The NITI Aayog’s report on Multi-dimensional Poverty (MDP), which says that headcount poverty has fallen from 29.17 per cent in 2013-14 to 11.28 per cent in 2018-19, must be taken with a pinch of salt. The reasons for this are quite plain.

First, its assessment of MDP is based on three indicators apiece of health and education and six around living standards, but none whatsoever that directly deals with income. Going even by the lineage of studies that this government has cited approvingly in support of its poverty reduction claims, such as the IMF study (April 2022) by Surjit Bhalla, Karan Bhasin and Arvind Virmani, this assessment does seem ambitious.

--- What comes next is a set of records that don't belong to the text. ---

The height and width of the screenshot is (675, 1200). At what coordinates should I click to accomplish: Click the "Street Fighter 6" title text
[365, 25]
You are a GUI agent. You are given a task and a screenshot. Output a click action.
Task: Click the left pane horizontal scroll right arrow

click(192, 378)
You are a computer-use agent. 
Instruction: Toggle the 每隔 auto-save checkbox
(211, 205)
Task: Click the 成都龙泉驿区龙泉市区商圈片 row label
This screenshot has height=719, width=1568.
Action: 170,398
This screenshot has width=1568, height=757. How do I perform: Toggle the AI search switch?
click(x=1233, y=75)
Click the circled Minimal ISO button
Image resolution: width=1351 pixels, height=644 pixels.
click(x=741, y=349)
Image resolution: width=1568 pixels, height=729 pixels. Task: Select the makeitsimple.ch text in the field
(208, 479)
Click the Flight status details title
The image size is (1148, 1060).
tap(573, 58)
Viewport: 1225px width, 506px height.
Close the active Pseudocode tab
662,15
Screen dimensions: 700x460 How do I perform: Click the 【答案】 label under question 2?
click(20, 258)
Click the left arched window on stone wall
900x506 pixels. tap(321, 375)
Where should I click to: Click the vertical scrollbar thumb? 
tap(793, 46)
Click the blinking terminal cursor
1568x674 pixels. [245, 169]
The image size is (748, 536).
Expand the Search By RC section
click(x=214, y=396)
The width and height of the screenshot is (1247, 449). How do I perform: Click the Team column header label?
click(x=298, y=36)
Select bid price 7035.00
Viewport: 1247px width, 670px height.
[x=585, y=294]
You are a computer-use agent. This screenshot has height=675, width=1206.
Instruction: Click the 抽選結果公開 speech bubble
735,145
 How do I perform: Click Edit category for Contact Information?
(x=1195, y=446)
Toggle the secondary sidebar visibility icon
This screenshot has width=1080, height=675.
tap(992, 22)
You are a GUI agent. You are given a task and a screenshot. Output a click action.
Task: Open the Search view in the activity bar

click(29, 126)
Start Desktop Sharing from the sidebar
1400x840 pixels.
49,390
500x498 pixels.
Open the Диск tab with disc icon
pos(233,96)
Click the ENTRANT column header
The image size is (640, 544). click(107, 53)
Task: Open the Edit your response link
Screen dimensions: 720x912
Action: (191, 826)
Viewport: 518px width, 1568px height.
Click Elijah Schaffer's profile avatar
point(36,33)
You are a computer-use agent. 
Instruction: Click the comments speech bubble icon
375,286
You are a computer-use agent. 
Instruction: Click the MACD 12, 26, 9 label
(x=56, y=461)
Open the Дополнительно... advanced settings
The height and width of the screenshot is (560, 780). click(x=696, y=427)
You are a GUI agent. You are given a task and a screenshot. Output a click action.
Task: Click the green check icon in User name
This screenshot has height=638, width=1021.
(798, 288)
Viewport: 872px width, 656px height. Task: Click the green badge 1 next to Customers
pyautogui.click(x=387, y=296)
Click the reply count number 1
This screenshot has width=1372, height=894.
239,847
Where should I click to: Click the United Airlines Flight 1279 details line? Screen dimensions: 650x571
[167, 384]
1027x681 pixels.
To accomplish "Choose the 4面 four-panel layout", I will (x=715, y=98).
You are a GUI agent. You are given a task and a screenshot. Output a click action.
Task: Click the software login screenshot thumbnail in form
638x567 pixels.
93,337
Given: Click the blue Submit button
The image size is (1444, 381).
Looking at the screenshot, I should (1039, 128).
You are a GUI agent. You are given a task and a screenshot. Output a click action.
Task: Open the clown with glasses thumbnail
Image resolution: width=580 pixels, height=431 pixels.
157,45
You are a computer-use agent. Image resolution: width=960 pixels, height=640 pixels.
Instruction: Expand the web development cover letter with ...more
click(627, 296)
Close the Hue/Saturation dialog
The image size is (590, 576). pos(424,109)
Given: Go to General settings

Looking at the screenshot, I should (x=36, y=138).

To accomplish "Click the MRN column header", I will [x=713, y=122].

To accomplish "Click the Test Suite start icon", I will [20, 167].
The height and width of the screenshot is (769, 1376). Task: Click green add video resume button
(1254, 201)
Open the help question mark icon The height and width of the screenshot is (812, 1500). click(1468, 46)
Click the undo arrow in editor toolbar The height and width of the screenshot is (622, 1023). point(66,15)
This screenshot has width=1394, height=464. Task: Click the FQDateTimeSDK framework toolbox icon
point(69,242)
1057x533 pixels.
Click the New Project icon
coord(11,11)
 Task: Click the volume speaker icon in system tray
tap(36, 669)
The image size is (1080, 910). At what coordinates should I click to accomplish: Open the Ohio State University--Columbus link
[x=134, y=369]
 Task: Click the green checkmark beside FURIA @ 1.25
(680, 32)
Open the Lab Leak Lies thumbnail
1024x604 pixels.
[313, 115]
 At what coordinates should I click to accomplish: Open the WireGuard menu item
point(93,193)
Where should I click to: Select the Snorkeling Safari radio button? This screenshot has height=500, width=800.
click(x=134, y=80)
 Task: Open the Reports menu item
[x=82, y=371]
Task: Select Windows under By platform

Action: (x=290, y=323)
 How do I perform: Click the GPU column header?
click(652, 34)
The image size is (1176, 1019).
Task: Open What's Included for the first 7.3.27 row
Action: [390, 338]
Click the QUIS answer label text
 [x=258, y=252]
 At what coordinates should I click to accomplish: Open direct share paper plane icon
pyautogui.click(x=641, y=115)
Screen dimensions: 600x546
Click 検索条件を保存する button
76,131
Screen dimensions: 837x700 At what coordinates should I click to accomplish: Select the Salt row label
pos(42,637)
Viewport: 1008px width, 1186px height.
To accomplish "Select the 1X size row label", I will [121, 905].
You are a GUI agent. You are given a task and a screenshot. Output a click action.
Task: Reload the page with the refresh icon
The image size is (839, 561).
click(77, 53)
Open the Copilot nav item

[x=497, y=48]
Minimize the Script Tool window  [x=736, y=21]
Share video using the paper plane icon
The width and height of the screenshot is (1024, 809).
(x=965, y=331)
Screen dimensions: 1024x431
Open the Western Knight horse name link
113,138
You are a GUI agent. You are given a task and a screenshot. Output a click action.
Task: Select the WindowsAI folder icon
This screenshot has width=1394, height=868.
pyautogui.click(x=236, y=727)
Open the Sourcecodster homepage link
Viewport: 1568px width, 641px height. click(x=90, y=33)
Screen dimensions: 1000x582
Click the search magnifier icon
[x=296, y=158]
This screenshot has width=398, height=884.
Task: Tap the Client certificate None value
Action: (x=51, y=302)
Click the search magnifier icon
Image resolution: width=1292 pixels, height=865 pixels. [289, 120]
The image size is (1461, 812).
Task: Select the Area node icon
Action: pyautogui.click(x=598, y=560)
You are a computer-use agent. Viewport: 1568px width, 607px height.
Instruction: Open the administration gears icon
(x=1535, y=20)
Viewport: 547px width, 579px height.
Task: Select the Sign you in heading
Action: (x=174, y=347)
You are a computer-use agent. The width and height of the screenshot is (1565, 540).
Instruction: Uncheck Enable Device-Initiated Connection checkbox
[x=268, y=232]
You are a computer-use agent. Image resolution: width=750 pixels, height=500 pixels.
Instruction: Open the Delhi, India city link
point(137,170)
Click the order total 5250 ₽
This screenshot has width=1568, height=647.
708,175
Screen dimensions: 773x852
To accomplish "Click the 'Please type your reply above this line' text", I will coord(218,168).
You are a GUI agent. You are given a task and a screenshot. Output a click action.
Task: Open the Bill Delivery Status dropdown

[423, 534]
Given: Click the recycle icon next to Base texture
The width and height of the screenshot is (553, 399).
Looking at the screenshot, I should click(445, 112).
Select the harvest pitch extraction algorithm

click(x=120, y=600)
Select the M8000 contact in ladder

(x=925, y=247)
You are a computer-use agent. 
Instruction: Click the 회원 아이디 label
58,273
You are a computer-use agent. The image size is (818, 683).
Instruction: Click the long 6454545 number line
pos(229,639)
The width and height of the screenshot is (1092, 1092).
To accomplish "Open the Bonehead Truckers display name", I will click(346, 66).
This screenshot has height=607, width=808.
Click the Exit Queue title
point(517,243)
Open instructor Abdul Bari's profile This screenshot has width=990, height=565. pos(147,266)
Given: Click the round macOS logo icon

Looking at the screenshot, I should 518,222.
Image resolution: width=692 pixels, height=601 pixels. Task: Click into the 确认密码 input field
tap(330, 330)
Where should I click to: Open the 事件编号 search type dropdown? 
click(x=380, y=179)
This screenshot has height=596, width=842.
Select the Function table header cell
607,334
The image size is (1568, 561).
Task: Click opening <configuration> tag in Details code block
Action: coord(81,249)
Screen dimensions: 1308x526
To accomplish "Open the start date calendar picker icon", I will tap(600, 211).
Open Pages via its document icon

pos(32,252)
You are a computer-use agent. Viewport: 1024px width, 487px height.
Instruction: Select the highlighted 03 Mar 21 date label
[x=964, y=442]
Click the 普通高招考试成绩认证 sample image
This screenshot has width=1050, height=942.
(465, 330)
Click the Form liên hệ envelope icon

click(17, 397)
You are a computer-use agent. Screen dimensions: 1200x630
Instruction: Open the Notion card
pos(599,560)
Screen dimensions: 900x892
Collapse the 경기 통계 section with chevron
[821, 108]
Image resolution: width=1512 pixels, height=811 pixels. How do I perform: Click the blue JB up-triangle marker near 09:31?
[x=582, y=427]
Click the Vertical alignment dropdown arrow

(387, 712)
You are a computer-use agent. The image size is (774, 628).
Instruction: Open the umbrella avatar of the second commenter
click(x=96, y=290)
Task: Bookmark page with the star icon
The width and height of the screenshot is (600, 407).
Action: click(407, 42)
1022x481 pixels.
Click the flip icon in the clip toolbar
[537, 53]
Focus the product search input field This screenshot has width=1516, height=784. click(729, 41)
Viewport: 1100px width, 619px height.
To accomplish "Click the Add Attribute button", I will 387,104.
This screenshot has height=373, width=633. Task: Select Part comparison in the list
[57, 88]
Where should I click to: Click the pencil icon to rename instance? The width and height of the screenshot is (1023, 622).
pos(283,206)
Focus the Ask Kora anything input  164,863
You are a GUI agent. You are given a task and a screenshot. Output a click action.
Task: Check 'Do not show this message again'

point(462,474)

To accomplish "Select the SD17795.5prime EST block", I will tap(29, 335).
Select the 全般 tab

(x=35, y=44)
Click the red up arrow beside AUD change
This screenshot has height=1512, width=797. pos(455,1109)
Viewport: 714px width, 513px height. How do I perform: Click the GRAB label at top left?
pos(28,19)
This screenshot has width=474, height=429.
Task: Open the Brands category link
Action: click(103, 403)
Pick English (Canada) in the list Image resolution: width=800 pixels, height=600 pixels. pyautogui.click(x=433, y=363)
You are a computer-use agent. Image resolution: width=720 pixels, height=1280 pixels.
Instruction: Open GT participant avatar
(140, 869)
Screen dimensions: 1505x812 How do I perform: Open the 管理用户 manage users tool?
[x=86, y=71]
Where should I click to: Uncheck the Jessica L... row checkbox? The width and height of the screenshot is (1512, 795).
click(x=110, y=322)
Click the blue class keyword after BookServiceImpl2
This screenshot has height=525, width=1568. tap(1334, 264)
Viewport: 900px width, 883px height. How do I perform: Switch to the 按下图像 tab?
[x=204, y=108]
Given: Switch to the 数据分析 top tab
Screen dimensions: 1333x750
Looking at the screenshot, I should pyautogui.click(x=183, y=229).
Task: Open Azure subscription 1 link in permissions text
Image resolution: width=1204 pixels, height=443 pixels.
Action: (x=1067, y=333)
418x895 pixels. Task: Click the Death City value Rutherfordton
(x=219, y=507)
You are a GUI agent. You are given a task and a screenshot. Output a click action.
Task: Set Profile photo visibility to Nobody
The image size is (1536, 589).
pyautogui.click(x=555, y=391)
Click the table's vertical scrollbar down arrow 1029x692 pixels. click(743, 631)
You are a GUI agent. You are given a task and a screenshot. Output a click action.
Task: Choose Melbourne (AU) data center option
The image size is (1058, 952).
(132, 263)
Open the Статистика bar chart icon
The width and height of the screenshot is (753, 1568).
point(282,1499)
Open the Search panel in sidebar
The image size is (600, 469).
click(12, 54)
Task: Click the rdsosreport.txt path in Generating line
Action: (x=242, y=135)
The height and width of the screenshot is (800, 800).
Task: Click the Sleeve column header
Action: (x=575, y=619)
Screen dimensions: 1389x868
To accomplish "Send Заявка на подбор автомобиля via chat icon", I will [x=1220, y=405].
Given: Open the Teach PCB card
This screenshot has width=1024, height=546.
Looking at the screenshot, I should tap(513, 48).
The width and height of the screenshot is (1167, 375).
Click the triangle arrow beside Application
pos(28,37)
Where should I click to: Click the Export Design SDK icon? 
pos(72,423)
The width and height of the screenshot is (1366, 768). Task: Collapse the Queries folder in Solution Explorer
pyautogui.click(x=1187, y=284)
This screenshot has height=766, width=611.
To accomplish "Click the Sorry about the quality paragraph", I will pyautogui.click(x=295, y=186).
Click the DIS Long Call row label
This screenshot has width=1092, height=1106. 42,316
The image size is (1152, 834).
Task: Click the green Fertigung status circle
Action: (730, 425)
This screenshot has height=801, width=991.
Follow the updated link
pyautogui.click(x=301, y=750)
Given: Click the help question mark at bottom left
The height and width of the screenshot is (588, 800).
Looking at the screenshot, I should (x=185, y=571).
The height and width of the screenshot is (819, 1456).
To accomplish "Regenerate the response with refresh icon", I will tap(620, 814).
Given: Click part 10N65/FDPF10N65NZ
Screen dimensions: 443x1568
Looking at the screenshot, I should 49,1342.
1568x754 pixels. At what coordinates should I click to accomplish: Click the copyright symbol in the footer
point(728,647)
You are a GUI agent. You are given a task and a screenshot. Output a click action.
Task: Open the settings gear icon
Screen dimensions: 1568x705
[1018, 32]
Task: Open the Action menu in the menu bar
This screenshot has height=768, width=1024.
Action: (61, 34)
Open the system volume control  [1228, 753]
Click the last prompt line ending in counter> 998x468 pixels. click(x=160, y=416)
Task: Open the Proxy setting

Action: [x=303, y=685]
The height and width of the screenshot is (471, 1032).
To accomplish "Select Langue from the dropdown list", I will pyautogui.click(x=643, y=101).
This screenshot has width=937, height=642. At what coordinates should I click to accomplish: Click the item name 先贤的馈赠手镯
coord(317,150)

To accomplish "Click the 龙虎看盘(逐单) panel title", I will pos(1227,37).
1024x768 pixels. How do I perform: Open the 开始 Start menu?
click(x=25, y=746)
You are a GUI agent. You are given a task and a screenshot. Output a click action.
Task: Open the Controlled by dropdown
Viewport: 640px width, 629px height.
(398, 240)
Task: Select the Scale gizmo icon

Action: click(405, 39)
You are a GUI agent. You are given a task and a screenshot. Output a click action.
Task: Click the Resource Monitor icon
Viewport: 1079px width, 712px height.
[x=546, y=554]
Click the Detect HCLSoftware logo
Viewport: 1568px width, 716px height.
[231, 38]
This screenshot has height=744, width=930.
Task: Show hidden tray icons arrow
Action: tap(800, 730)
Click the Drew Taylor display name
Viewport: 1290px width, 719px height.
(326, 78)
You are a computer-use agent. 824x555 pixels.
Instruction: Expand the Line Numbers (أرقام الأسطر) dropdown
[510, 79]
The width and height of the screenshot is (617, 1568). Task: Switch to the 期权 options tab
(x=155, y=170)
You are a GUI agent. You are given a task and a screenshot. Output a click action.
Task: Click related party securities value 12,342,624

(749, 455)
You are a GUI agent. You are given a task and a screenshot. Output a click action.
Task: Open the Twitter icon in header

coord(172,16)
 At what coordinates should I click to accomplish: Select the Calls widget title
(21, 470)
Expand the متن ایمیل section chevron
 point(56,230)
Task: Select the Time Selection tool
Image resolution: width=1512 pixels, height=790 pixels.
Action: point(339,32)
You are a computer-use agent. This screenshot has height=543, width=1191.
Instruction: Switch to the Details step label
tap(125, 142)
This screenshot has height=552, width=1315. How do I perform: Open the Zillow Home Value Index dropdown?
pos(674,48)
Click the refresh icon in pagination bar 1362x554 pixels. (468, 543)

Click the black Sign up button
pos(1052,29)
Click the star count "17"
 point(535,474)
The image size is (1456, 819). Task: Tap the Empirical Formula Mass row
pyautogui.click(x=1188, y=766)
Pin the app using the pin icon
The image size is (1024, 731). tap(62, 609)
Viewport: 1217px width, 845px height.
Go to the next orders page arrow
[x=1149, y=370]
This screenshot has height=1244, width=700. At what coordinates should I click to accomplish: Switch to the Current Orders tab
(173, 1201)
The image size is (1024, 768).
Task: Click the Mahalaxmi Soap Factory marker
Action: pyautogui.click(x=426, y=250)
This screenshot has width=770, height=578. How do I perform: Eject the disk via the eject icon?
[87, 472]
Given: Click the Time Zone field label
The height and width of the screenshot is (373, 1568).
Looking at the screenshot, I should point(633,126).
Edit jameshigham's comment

The Bhalla et al estimate of 0.8 per cent income poverty (those below $1.9 PPP per day) takes into account the important role played by State domestic product, while arguing that free transfers arrested the rise in poverty during the pandemic.

The NITI paper pushes the free transfers thesis, but estimates stunning poverty reduction in the backward northern and central States, even as their growth has been moderate over the last decade vis-a-vis the rest. Has poverty reduction been decoupled from growth, and have these States been transformed into another Sri Lanka?

Central schemes such as Jan Dhan Yojana and Garib Kalyan Yojana may well have prevented people from sliding into dire poverty. But the fact that northern States have remained laggards in socio-economic indices suggests that their governance is not exceptional. Has this changed? State-level schemes too may have had a positive effect. Yet, the NITI paper refers to the Centrally sponsored schemes, even as some of these are funded by the Centre and States.

The paper must explain its yardsticks for deprivation to convince the critics.